I've developed an algorithm that predicts the future of mankind...and it doesn't look good

I was thinking you found a hole here, but I realize it’s just another case of choosing the right tool for the right job. A species of only 1000 organisms is rare. It’s special, not mediocre. It’s probably fragile, not durable, and fragility carries more information. Maybe it just suffered a catastrophe, maybe it’s over-fitted to one niche. Whatever it is, you’ll likely know the special reasons why they’re so fragile. What are our vulnerabilities, how often do we face them, how lethal are they? If this is an information-rich scenario like that, then Bayes isn’t the right tool, because it can’t consider all of that information. You should pick the method that can.

It seems like birthrate stability is a dimension that would need considering here. If they’re at 1000 but they’ve been at 1000 for a million years with an annual birthrate of 10, they’re not fragile or special, they’re durable and mediocre. Clearly they face no special calamity or vulnerability, so there’s not much to know about risks. It’s a low-information situation where only durability is known, so this method becomes the best forecasting tool under those assumptions.

The problem is that we have no knowledge if a particular number is a good guess. That is where the 50% confidence line is highly misleading.

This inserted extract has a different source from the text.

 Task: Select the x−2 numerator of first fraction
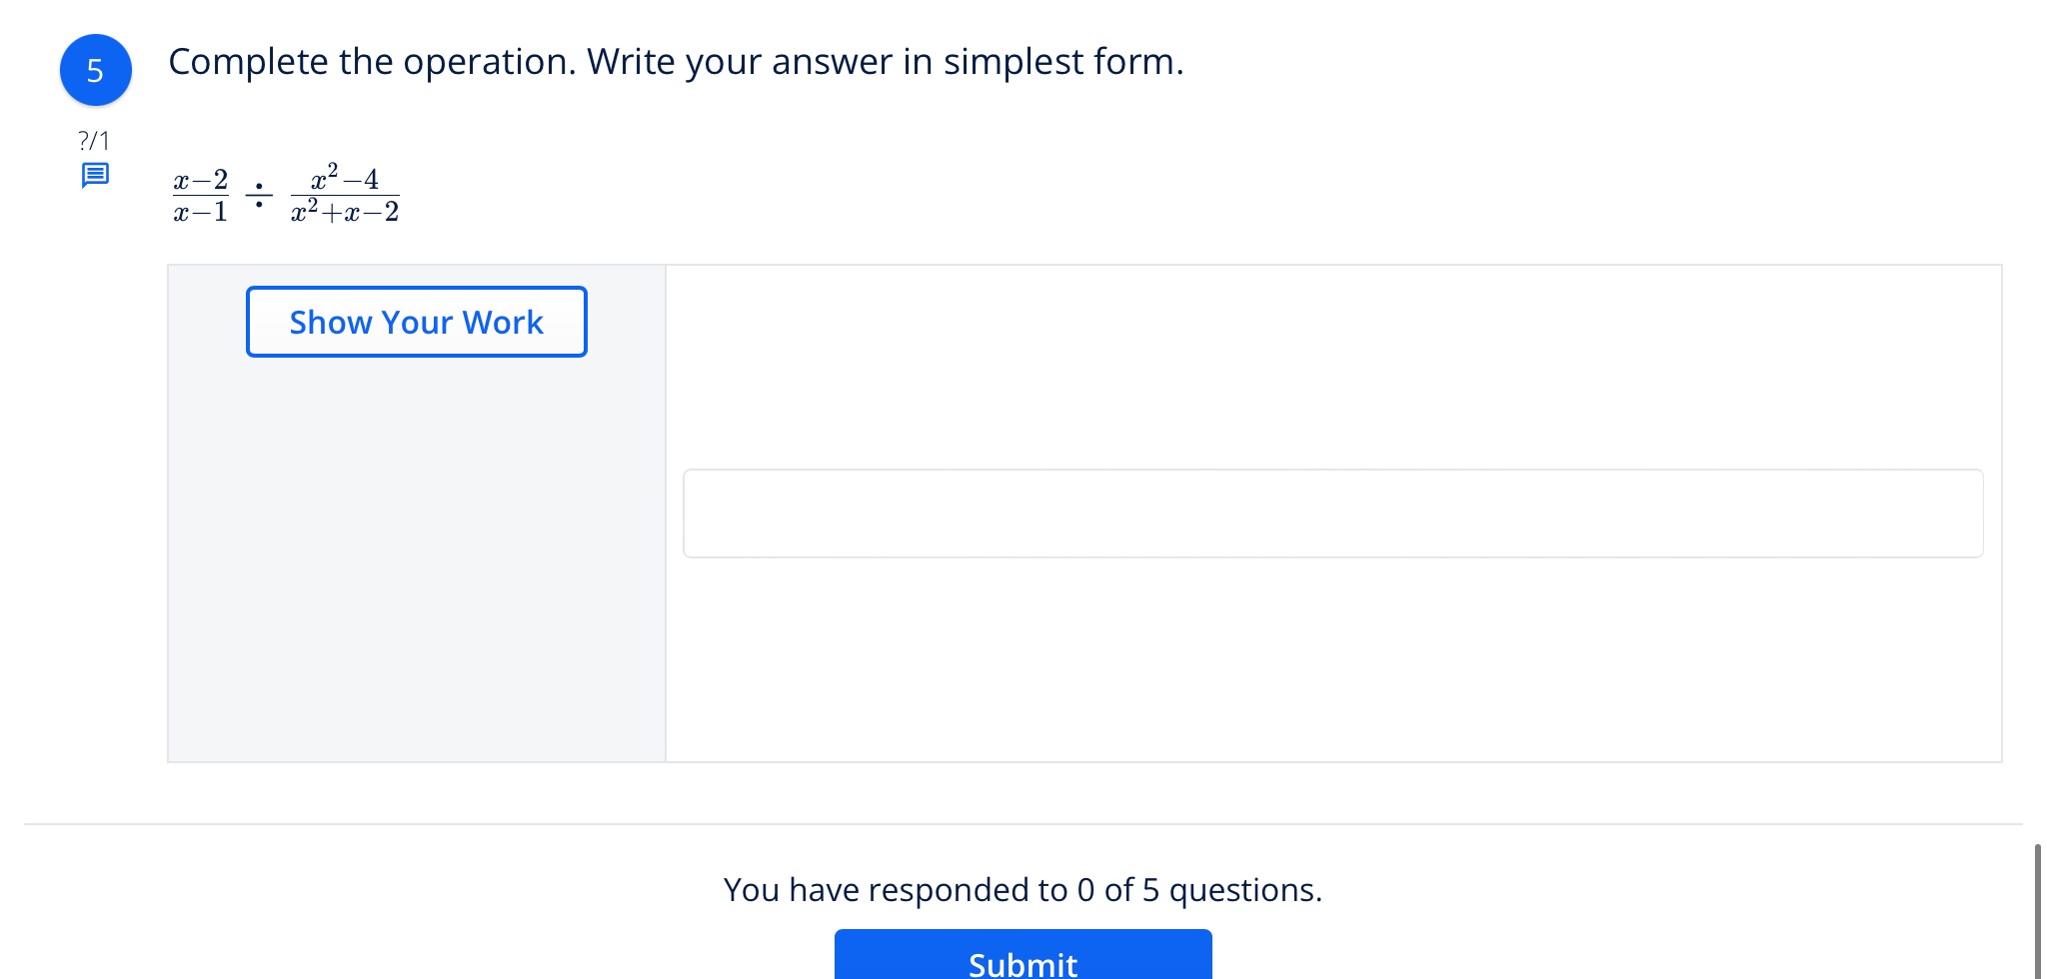click(200, 180)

Suppose we have 100 counting exercises. They are all the same, counting the number of pennies in a dollar. So you count one penny, stop, and estimate that there are one to three more pennies left to count. This proves to be false when you get to five pennies. So that guess was wrong. But the guesses you made at two, three and four pennies are still active. So you go on making guesses at every stop. Eventually you get to 100 pennies and 100 guesses. The count is over. 25 guesses have already been discarded as too low. 75 guesses still on the table. 50 of these guesses were right as far as the range specified. So the method works 50% of the time. It doesn’t matter that it’s all the same count. The distribution of what you are counting doesn’t matter. As long as you are counting a closed set, you will get this result every time.

But for this group of data, the initial guess when you have counted 1 is wrong, every time. THAT guess has no guarantee of being 50% accurate. Just the total number of guesses. Which you are making every time you go up another number.

So suppose we’re still in the first 1% of the total number of humans, and the total winds up being 500 quintillion or something like that. The guess at this point that the population will double is going to be “double or nothing” by additional “bets” since the question of how many is still open. Eventually the real number will be determined, by counting, and you can collect on the quintillions of bets you still have on the table.

So for the method to work, you have to front load with many incorrect guesses. And you can’t collect on any of your correct guesses until the count is actually completed. From a gambling perspective, the house will love you, since you are giving them much money which they can invest while you wait to get back to the break even point. From a life perspective, you typically aren’t going to be listened to your lowball guesses forever. This formula is a cute math exercise with zero applicability. Mainly because the method requires lowball early guesses in order to cover all possibilities in a brute force fashion.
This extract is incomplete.